Water is an essential human need without which people cannot survive and strive for growth. The case of Bolivia is an example of how privatization of water supply can result in a major backlash and political unrest. The main issue lies in the fact that the government decided to make the given segment commercialized by selling it to a for-profit organization. In other words, the process led to a gradual rise in water prices, which put a great deal of stress on Bolivian people. It directly increased the category of people living in poverty and halted economic growth because citizens started to spend more on basic needs. The given critical assessment will primarily focus on bringing a new perspective to the issue from the standpoint of political ecology.
Although traditional ecology can explain the modern issues within the environment, it does not include political factors. Therefore, political ecology is a more useful approach to Bolivia’s water crisis because they are a wide range of parties involved with an array of interests. Marginalization takes place against the ordinary people of the nation, and control occurs at the water supply level. Environmental conflict is mainly fueled by the privatization of a water-supplying organization, and subjects are impoverished masses, where political actors include the government and related entities. Therefore, these are five major elements of political ecology, which categorize and identify the key features of any environmental crisis.
Engagement
The two ideas which are the most resonant and relevant to the topic are the structure of ecology-driver conflicts and elements of political ecology. They can be applied to the issue because Bolivia’s water problem is also comprised of these notions. It is stated that political ecology includes five key components, which are political objects and actors, environmental subjects and identities, conflict and exclusion, conservation and control, and degradation and marginalization (Robbins, 2019). The latter aspect involves Bolivian citizens, where water supply is controlled. The political actor is the government, and subjects are people vulnerable due to water access limitations. The conflicts are fueled by the fact that an organization on the matter is privatized, and thus, the public demands changes.

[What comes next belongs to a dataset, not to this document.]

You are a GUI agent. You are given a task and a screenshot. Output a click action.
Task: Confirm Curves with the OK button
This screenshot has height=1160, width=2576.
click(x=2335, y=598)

The environmental and water crisis in Bolivia is serious and global because it is a violation of human rights. However, its emergence is associated with the economic activities of entities under the jurisdiction of the state. All states, as well as stakeholders, are forced to determine their position, actions, or inaction in relation to environmental issues. Administrative control and government regulation of the use of natural resources are only the tips of the iceberg of conflicts of interest. This causes latent conflicts, aspirations for various forms of domination, leadership, political control, and order configuration. Theoretically and institutionally, such a phenomenon as environmental policy is being formed.

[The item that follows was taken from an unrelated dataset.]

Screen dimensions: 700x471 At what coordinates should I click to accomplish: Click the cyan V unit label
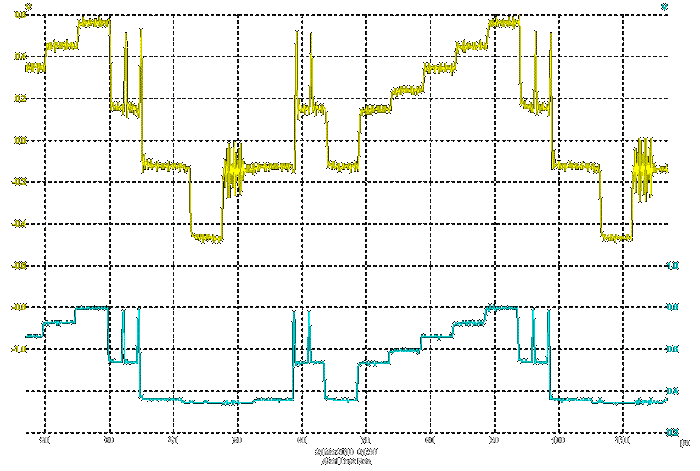(665, 7)
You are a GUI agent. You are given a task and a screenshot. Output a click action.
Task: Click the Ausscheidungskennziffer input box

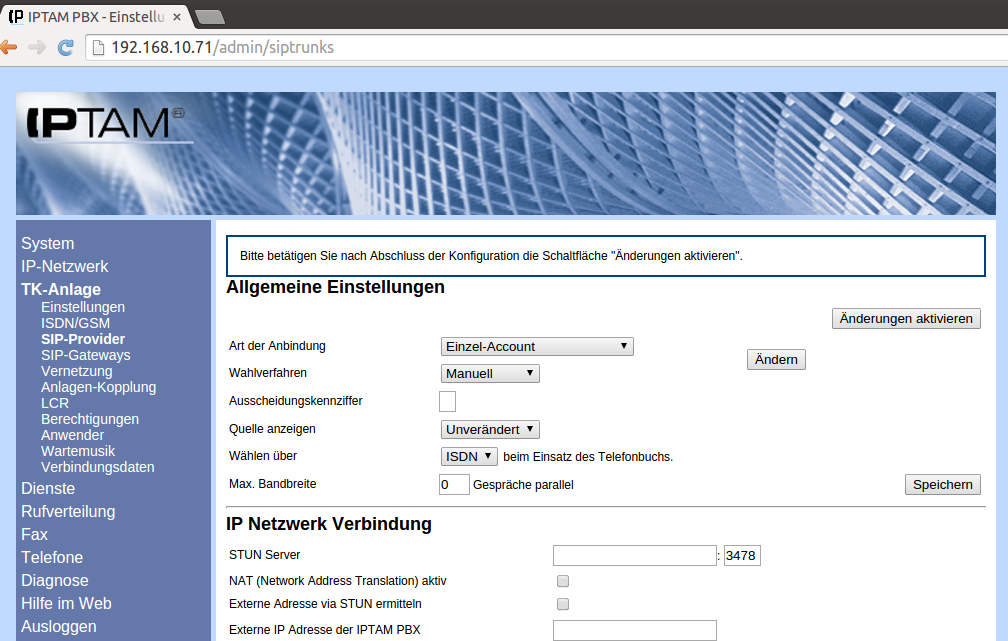coord(448,401)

Along with the emergence and development of the environmental policy of individual states, there is an understanding that a systematic comprehension of political aspects is necessary. It is important to take into account the fact that this applies to the foundations of the environmental crisis and environmental policy, where this gives rise to political ecology. Often, however, it is precisely because of the political nature that the meaning, tasks, and understanding of the content of these areas remain unclear.
The concepts of ecology and politics have a wide variety of interpretations, are combined mechanically, and the result of their combination does not give new content. Building environmental policies on random grounds make them ineffective at best. Much more often, in the worst case, one person records the pressure of a political nature, both from external and internal structures. In this case, any vague environmental policies are used to their advantage. On the one hand, the threats and risks of a human-made nature, the load on the environment make the ecological crisis a global one. On the other hand, the global problem of the environmental concern is considered from the point of view of numerous actors with a different resource, institutional and communication bases. The art of political analysis is precisely in the ability to identify the unity of the particular and universal in the content of the problem.

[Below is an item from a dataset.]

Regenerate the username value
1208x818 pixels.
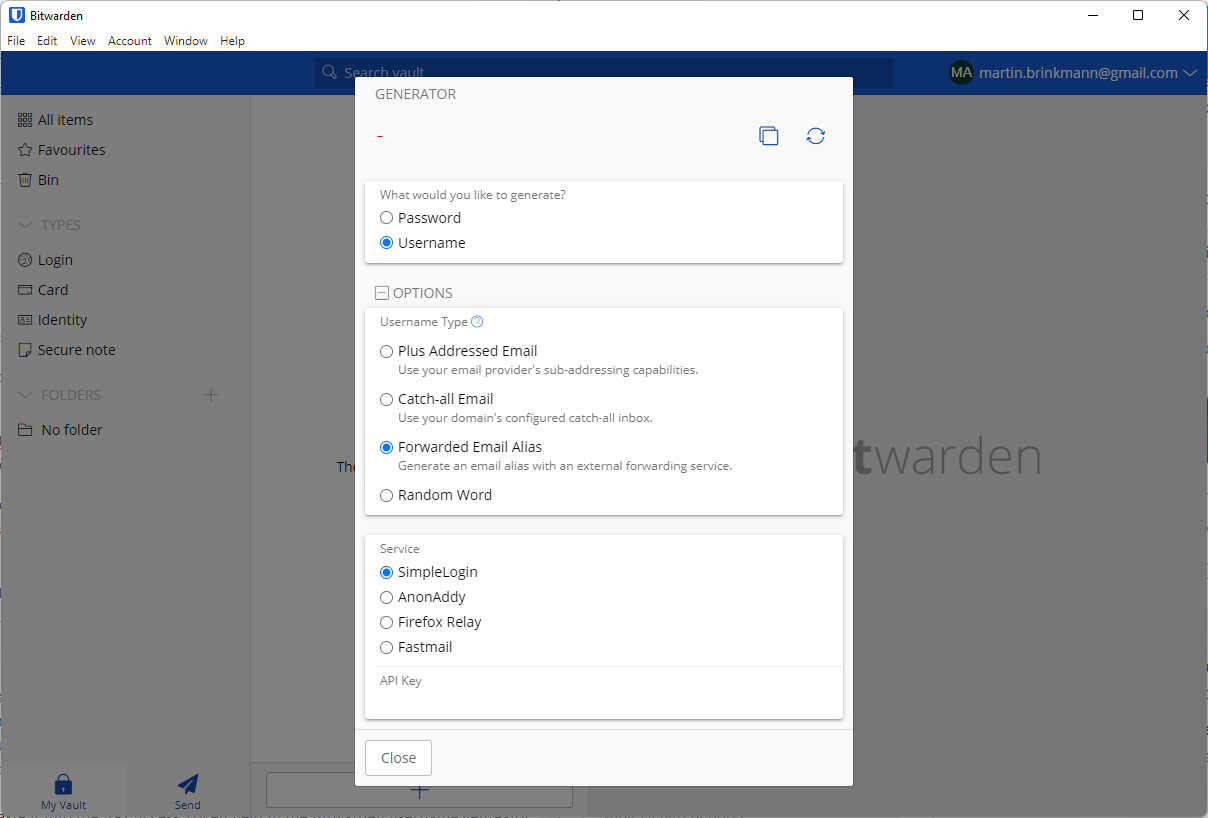[x=815, y=135]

In each era, the confrontation of political forces, expressing the essential contradiction of the period, seeks to end with the victory and supremacy of one of the parties to this conflict. Ideologically, this is interpreted as a struggle for the power of progressive forces against the forces of reaction. At the same time, the historical result of the battle between the parties is the resolution, the removal of contradictions. The structure and the liberation of society emerge from both this type of contradictions and their carriers. The essence of politics lies in the civilizational ethical contradiction, the content of which is the struggle of the polis civilization on the borders of the ancient world against barbarism. Political ecology is an example of opposition to a moral will that is born out of principle, which does not recognize identity as the morality of a public person. Political unities are divided into civilized and barbaric, and within agreements, people are divided into free and marginalized on a moral basis.
Reference
Robbins, P. (2019). Political ecology: A critical introduction (3rd ed.). Wiley-Blackwell.